* BEGIN *
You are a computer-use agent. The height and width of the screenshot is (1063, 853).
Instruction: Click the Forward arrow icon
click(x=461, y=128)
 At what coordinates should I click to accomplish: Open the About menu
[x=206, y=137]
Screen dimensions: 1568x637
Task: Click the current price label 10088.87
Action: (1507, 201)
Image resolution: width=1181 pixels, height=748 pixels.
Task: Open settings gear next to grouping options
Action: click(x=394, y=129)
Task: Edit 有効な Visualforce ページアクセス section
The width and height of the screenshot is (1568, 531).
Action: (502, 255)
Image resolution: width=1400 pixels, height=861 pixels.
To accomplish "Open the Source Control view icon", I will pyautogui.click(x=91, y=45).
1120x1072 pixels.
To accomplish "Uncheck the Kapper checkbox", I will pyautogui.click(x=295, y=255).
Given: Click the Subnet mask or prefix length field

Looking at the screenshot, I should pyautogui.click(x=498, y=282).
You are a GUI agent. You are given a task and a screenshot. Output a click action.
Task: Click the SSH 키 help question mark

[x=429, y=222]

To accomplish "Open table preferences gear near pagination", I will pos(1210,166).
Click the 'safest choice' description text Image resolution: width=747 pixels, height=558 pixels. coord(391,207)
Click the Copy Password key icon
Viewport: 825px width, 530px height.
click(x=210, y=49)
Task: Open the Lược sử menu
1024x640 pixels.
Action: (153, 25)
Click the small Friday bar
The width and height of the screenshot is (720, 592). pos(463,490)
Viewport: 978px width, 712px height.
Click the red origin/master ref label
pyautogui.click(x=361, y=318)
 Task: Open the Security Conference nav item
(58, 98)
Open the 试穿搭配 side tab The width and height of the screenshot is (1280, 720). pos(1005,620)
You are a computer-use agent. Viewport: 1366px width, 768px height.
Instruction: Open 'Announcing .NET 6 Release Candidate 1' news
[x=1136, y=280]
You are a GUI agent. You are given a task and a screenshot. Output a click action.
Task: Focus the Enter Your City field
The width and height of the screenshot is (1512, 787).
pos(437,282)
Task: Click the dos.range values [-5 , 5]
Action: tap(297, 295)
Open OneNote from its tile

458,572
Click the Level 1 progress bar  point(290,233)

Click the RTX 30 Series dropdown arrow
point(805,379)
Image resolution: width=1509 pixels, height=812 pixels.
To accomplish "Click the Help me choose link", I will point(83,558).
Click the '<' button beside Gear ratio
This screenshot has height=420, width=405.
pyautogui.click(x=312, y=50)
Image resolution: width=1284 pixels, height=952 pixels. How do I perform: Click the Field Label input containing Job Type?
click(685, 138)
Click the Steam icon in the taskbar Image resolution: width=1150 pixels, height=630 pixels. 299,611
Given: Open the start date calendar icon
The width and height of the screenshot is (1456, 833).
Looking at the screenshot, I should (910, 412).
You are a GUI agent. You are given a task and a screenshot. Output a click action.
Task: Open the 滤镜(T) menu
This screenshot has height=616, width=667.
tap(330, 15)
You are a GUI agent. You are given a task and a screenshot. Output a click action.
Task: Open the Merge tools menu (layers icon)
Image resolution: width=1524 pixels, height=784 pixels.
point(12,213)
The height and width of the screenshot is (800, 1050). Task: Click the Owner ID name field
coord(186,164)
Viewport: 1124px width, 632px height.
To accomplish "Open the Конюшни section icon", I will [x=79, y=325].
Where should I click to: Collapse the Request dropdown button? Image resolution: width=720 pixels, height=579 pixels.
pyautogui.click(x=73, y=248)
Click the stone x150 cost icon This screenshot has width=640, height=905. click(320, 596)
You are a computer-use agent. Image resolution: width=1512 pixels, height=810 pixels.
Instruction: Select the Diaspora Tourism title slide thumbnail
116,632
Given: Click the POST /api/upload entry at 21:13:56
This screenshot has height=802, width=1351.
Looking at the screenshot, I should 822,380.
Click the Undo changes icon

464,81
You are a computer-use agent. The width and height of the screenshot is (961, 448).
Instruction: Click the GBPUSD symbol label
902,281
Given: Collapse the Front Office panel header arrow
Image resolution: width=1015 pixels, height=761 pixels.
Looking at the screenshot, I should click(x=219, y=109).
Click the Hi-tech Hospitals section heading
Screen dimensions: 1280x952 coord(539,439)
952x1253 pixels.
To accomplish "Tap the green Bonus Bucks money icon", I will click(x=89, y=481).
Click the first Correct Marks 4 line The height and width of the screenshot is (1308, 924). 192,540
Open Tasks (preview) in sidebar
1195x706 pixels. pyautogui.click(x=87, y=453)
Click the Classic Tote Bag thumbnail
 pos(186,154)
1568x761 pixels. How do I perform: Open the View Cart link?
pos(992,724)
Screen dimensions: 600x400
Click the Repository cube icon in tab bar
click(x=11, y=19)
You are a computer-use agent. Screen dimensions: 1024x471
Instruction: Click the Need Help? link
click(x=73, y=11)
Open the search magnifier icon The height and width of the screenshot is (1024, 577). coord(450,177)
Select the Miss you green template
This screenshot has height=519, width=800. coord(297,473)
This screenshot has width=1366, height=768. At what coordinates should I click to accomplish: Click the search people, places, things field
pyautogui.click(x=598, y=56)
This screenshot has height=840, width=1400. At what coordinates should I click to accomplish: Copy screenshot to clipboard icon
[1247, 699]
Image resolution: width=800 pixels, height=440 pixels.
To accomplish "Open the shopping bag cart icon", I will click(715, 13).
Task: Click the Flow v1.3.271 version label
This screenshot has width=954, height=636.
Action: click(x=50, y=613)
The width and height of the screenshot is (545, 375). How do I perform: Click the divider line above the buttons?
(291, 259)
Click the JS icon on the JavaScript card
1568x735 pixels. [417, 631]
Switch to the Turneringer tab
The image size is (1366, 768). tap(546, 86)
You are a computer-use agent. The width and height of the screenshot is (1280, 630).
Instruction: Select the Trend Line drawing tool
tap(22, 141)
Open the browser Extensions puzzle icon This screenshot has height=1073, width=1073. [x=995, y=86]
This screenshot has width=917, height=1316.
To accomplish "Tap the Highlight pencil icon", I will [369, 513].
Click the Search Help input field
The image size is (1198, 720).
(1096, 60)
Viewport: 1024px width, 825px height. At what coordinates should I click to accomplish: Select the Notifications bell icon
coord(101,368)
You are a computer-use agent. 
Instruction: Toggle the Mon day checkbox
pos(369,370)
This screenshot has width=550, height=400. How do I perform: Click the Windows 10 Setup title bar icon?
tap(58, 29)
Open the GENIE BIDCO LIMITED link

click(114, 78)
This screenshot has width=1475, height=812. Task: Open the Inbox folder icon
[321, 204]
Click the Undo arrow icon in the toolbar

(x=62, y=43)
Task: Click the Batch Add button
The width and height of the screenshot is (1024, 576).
* END *
## WHAT YOU NEED TO DO:
Repeat all of the items above verbatim, line for line, from first to last.

## THE ANSWER:
You are a computer-use agent. The height and width of the screenshot is (1063, 853).
Instruction: Click the Forward arrow icon
click(x=461, y=128)
 At what coordinates should I click to accomplish: Open the About menu
[x=206, y=137]
Screen dimensions: 1568x637
Task: Click the current price label 10088.87
Action: (1507, 201)
Image resolution: width=1181 pixels, height=748 pixels.
Task: Open settings gear next to grouping options
Action: click(x=394, y=129)
Task: Edit 有効な Visualforce ページアクセス section
The width and height of the screenshot is (1568, 531).
Action: (502, 255)
Image resolution: width=1400 pixels, height=861 pixels.
To accomplish "Open the Source Control view icon", I will pyautogui.click(x=91, y=45).
1120x1072 pixels.
To accomplish "Uncheck the Kapper checkbox", I will pyautogui.click(x=295, y=255).
Given: Click the Subnet mask or prefix length field

Looking at the screenshot, I should pyautogui.click(x=498, y=282).
You are a GUI agent. You are given a task and a screenshot. Output a click action.
Task: Click the SSH 키 help question mark

[x=429, y=222]

To accomplish "Open table preferences gear near pagination", I will pos(1210,166).
Click the 'safest choice' description text Image resolution: width=747 pixels, height=558 pixels. coord(391,207)
Click the Copy Password key icon
Viewport: 825px width, 530px height.
click(x=210, y=49)
Task: Open the Lược sử menu
1024x640 pixels.
Action: (153, 25)
Click the small Friday bar
The width and height of the screenshot is (720, 592). pos(463,490)
Viewport: 978px width, 712px height.
Click the red origin/master ref label
pyautogui.click(x=361, y=318)
 Task: Open the Security Conference nav item
(58, 98)
Open the 试穿搭配 side tab The width and height of the screenshot is (1280, 720). pos(1005,620)
You are a computer-use agent. Viewport: 1366px width, 768px height.
Instruction: Open 'Announcing .NET 6 Release Candidate 1' news
[x=1136, y=280]
You are a GUI agent. You are given a task and a screenshot. Output a click action.
Task: Focus the Enter Your City field
The width and height of the screenshot is (1512, 787).
pos(437,282)
Task: Click the dos.range values [-5 , 5]
Action: tap(297, 295)
Open OneNote from its tile

458,572
Click the Level 1 progress bar  point(290,233)

Click the RTX 30 Series dropdown arrow
point(805,379)
Image resolution: width=1509 pixels, height=812 pixels.
To accomplish "Click the Help me choose link", I will point(83,558).
Click the '<' button beside Gear ratio
This screenshot has height=420, width=405.
pyautogui.click(x=312, y=50)
Image resolution: width=1284 pixels, height=952 pixels. How do I perform: Click the Field Label input containing Job Type?
click(685, 138)
Click the Steam icon in the taskbar Image resolution: width=1150 pixels, height=630 pixels. 299,611
Given: Open the start date calendar icon
The width and height of the screenshot is (1456, 833).
Looking at the screenshot, I should (910, 412).
You are a GUI agent. You are given a task and a screenshot. Output a click action.
Task: Open the 滤镜(T) menu
This screenshot has height=616, width=667.
tap(330, 15)
You are a GUI agent. You are given a task and a screenshot. Output a click action.
Task: Open the Merge tools menu (layers icon)
Image resolution: width=1524 pixels, height=784 pixels.
point(12,213)
The height and width of the screenshot is (800, 1050). Task: Click the Owner ID name field
coord(186,164)
Viewport: 1124px width, 632px height.
To accomplish "Open the Конюшни section icon", I will [x=79, y=325].
Where should I click to: Collapse the Request dropdown button? Image resolution: width=720 pixels, height=579 pixels.
pyautogui.click(x=73, y=248)
Click the stone x150 cost icon This screenshot has width=640, height=905. click(320, 596)
You are a computer-use agent. Image resolution: width=1512 pixels, height=810 pixels.
Instruction: Select the Diaspora Tourism title slide thumbnail
116,632
Given: Click the POST /api/upload entry at 21:13:56
This screenshot has height=802, width=1351.
Looking at the screenshot, I should 822,380.
Click the Undo changes icon

464,81
You are a computer-use agent. The width and height of the screenshot is (961, 448).
Instruction: Click the GBPUSD symbol label
902,281
Given: Collapse the Front Office panel header arrow
Image resolution: width=1015 pixels, height=761 pixels.
Looking at the screenshot, I should click(x=219, y=109).
Click the Hi-tech Hospitals section heading
Screen dimensions: 1280x952 coord(539,439)
952x1253 pixels.
To accomplish "Tap the green Bonus Bucks money icon", I will click(x=89, y=481).
Click the first Correct Marks 4 line The height and width of the screenshot is (1308, 924). 192,540
Open Tasks (preview) in sidebar
1195x706 pixels. pyautogui.click(x=87, y=453)
Click the Classic Tote Bag thumbnail
 pos(186,154)
1568x761 pixels. How do I perform: Open the View Cart link?
pos(992,724)
Screen dimensions: 600x400
Click the Repository cube icon in tab bar
click(x=11, y=19)
You are a computer-use agent. Screen dimensions: 1024x471
Instruction: Click the Need Help? link
click(x=73, y=11)
Open the search magnifier icon The height and width of the screenshot is (1024, 577). coord(450,177)
Select the Miss you green template
This screenshot has height=519, width=800. coord(297,473)
This screenshot has width=1366, height=768. At what coordinates should I click to accomplish: Click the search people, places, things field
pyautogui.click(x=598, y=56)
This screenshot has height=840, width=1400. At what coordinates should I click to accomplish: Copy screenshot to clipboard icon
[1247, 699]
Image resolution: width=800 pixels, height=440 pixels.
To accomplish "Open the shopping bag cart icon", I will click(715, 13).
Task: Click the Flow v1.3.271 version label
This screenshot has width=954, height=636.
Action: click(x=50, y=613)
The width and height of the screenshot is (545, 375). How do I perform: Click the divider line above the buttons?
(291, 259)
Click the JS icon on the JavaScript card
1568x735 pixels. [417, 631]
Switch to the Turneringer tab
The image size is (1366, 768). tap(546, 86)
You are a computer-use agent. The width and height of the screenshot is (1280, 630).
Instruction: Select the Trend Line drawing tool
tap(22, 141)
Open the browser Extensions puzzle icon This screenshot has height=1073, width=1073. [x=995, y=86]
This screenshot has width=917, height=1316.
To accomplish "Tap the Highlight pencil icon", I will [369, 513].
Click the Search Help input field
The image size is (1198, 720).
(1096, 60)
Viewport: 1024px width, 825px height. At what coordinates should I click to accomplish: Select the Notifications bell icon
coord(101,368)
You are a computer-use agent. 
Instruction: Toggle the Mon day checkbox
pos(369,370)
This screenshot has width=550, height=400. How do I perform: Click the Windows 10 Setup title bar icon?
tap(58, 29)
Open the GENIE BIDCO LIMITED link

click(114, 78)
This screenshot has width=1475, height=812. Task: Open the Inbox folder icon
[321, 204]
Click the Undo arrow icon in the toolbar

(x=62, y=43)
Task: Click the Batch Add button
The width and height of the screenshot is (1024, 576).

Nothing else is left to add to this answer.